### [Record list]
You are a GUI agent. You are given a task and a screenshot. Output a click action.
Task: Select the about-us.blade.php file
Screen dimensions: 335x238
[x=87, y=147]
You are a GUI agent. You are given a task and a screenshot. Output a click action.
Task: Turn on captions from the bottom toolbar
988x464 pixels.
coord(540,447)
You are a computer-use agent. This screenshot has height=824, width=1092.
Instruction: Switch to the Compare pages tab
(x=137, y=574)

### [Your task]
Reproduce the stretch from the start of the records through the line containing "coord(540,447)", offsetting every coordinate in the answers by 145 and leaving all other lines unchanged.

### [Completed task]
You are a GUI agent. You are given a task and a screenshot. Output a click action.
Task: Select the about-us.blade.php file
Screen dimensions: 335x238
[x=232, y=292]
You are a GUI agent. You are given a task and a screenshot. Output a click action.
Task: Turn on captions from the bottom toolbar
988x464 pixels.
coord(685,592)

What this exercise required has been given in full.